▶ Direction
Write out, word for word, the section of the article on the White House and Fox News that opens with the words "Her comments are" and closes with "relish the controversy.".

* START Text excerpt *

Attacking the news media is a time-honored White House tactic but to an unusual degree, the Obama administration has narrowed its sights to one specific organization, the Fox News Channel, calling it, in essence, part of the political opposition.
“We’re going to treat them the way we would treat an opponent,” said Anita Dunn, the White House communications director, in a telephone interview on Sunday. “As they are undertaking a war against Barack Obama and the White House, we don’t need to pretend that this is the way that legitimate news organizations behave.”
Her comments are only the latest in the volatile exchange between the administration and the top-rated network, which is owned by the News Corporation, controlled by Rupert Murdoch. Last month, Roger Ailes, the chairman of Fox News, and David Axelrod, a senior adviser to President Obama, met for coffee in New York, in what Politico, which last week broke that news, labeled a “Fox summit.”
While neither party has said what was discussed, some have speculated that a truce, or at least an adjustment in tone, was at issue. (Mr. Ailes and Mr. Obama reportedly reached a temporary accord after a meeting in mid-2008.) But shots are still being fired, which animates the idea that both sides see benefits in the feud.
Fox seems to relish the controversy.
“Instead of governing, the White House continues to be in campaign mode, and Fox News is the target of their attack mentality,” Michael Clemente, the channel’s senior vice president for news, said in a statement on Sunday. “Perhaps the energy would be better spent on the critical issues that voters are worried about.”
Fox’s senior vice president for programming, Bill Shine, says of the criticism from the White House, “Every time they do it, our ratings go up.” Mr. Obama’s first year is on track to be the Fox News Channel’s highest rated.
One Fox executive said that the jabs by the White House could solidify the network’s audience base and recalled that Mr. Ailes had remarked internally: “Don’t pick a fight with people who like to fight.” The executive asked not to be named while discussing internal conversations.
Certainly, Fox continues to aggressively bolster its on-air talent, most recently with the hiring of John Stossel, the libertarian investigative journalist from ABC News, for its spin-off channel, Fox Business. The business channel is also keen on another administration critic, Lou Dobbs, who met for dinner with Mr. Ailes last month, according to two people with direct knowledge of the meeting.
The shift for Fox News — the favorite network of the Bush administration, now the least favored one of the Obama administration — has financial implications for the News Corporation, especially given the network’s status as a growth engine in a perilous time for media companies.
Fox’s programs have drawn record numbers of viewers this year. Through last week, Fox averaged 1.2 million viewers at any given time this year, up from one million viewers through the same time last year. Previously, the channel peaked in 2003, the year the Iraq war started, with nearly 1.1 million viewers.

* END Text excerpt *
* START Dataset entries *

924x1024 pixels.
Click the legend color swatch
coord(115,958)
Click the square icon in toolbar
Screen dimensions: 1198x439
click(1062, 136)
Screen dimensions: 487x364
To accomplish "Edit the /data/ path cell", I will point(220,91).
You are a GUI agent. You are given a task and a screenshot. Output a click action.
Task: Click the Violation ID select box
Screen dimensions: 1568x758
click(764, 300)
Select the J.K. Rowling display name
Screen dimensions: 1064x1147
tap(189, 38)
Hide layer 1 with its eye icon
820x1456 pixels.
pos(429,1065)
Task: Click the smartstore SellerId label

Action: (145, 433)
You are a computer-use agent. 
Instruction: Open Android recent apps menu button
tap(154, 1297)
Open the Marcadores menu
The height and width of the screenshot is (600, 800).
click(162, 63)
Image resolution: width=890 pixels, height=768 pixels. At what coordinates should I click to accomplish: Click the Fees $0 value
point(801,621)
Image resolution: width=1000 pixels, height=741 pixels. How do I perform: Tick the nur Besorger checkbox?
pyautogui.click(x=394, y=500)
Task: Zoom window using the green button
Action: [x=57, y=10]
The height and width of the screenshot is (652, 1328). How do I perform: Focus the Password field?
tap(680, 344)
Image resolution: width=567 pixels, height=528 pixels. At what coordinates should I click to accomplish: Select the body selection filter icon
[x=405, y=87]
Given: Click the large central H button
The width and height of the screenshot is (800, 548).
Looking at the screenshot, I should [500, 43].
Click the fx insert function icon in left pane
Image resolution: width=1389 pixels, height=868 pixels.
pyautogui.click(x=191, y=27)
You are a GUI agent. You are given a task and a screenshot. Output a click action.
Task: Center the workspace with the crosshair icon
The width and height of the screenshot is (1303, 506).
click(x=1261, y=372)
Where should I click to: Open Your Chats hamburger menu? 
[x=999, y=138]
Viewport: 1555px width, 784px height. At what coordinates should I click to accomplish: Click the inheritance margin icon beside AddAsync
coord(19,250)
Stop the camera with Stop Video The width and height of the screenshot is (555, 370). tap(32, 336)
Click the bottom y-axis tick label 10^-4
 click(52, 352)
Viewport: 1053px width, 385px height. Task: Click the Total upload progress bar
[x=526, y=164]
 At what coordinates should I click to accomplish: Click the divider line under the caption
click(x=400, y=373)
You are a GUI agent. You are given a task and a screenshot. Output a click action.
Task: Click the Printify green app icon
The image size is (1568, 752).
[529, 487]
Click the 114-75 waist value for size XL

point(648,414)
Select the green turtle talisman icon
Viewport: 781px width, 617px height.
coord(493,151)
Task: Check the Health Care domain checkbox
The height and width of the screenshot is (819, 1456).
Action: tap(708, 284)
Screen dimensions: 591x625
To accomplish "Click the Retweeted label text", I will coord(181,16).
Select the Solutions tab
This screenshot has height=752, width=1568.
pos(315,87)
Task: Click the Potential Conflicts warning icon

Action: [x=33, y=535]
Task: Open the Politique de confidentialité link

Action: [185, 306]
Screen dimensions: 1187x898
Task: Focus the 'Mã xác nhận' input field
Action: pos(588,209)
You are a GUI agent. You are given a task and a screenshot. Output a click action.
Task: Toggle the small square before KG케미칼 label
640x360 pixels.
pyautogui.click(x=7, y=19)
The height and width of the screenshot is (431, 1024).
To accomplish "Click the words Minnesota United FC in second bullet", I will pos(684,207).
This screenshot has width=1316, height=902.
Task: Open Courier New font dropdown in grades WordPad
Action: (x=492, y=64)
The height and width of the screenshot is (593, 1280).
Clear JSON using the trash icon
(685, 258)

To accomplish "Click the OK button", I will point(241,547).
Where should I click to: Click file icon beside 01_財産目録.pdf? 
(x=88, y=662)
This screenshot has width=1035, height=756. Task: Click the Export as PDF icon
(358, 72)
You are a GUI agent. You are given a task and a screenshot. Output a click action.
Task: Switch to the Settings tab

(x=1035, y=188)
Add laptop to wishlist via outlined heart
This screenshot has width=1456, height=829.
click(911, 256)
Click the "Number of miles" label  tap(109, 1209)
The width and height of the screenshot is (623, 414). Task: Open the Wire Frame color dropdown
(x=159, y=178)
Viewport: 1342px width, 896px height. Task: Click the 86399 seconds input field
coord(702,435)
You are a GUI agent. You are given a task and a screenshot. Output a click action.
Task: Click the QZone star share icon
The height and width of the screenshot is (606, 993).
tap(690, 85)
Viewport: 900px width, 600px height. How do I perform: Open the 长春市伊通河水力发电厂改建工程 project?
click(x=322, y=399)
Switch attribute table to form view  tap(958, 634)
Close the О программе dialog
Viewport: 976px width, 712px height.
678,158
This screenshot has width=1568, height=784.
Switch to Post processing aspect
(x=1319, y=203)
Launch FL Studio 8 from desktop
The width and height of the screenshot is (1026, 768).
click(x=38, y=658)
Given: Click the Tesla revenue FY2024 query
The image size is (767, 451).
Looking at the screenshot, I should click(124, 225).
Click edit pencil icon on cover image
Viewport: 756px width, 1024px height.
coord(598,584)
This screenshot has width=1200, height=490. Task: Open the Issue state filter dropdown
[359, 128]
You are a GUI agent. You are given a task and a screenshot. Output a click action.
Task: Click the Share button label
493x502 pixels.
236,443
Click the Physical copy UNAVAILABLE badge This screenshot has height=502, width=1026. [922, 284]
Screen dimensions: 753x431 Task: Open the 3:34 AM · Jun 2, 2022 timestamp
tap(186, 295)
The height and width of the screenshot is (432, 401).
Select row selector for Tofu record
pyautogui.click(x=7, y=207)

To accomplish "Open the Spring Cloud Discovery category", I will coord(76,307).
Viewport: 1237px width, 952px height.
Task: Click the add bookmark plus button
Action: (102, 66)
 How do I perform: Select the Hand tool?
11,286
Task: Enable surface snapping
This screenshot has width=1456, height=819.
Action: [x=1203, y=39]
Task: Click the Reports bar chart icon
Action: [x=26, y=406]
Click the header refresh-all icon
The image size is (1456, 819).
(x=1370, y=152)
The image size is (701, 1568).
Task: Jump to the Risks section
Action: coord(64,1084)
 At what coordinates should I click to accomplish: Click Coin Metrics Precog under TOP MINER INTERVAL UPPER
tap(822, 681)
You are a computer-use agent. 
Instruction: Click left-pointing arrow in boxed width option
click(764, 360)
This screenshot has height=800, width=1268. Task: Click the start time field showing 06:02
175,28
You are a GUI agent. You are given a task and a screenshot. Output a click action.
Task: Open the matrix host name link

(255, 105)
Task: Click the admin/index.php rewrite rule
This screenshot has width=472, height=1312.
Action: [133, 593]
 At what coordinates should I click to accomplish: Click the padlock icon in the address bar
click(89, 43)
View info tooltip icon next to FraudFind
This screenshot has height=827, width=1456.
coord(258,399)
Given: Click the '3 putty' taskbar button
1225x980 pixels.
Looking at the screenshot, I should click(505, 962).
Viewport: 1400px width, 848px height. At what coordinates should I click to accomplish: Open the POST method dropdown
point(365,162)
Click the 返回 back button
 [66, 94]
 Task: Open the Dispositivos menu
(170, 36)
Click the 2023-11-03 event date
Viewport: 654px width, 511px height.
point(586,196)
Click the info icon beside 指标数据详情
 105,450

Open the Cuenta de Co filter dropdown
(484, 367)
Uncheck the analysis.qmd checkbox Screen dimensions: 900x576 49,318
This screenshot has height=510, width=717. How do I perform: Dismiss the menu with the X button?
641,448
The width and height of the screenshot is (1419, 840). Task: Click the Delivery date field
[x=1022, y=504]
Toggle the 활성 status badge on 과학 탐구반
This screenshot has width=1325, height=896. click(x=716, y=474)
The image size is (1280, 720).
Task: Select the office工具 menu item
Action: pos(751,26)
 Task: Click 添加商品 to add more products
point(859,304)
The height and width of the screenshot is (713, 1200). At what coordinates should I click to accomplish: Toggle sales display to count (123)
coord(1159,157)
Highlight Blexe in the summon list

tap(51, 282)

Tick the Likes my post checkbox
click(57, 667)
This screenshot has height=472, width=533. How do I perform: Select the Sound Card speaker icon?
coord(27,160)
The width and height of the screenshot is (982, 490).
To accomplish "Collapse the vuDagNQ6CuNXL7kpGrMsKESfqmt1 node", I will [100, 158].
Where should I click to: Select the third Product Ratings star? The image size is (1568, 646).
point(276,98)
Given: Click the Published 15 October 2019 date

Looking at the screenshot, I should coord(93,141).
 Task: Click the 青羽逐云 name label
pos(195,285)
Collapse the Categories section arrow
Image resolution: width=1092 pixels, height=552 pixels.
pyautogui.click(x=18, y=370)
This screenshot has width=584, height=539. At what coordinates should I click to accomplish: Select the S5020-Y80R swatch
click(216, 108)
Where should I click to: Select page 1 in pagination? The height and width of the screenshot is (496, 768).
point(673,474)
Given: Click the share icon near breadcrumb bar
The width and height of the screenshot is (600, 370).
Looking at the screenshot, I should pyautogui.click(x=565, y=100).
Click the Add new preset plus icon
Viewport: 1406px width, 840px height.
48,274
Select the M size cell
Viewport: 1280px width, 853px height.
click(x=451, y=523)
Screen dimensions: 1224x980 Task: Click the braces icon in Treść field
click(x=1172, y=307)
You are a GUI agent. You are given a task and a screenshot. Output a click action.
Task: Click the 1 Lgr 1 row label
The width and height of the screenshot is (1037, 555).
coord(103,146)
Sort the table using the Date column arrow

* END Dataset entries *

▶ Answer for this exercise
Her comments are only the latest in the volatile exchange between the administration and the top-rated network, which is owned by the News Corporation, controlled by Rupert Murdoch. Last month, Roger Ailes, the chairman of Fox News, and David Axelrod, a senior adviser to President Obama, met for coffee in New York, in what Politico, which last week broke that news, labeled a “Fox summit.”
While neither party has said what was discussed, some have speculated that a truce, or at least an adjustment in tone, was at issue. (Mr. Ailes and Mr. Obama reportedly reached a temporary accord after a meeting in mid-2008.) But shots are still being fired, which animates the idea that both sides see benefits in the feud.
Fox seems to relish the controversy.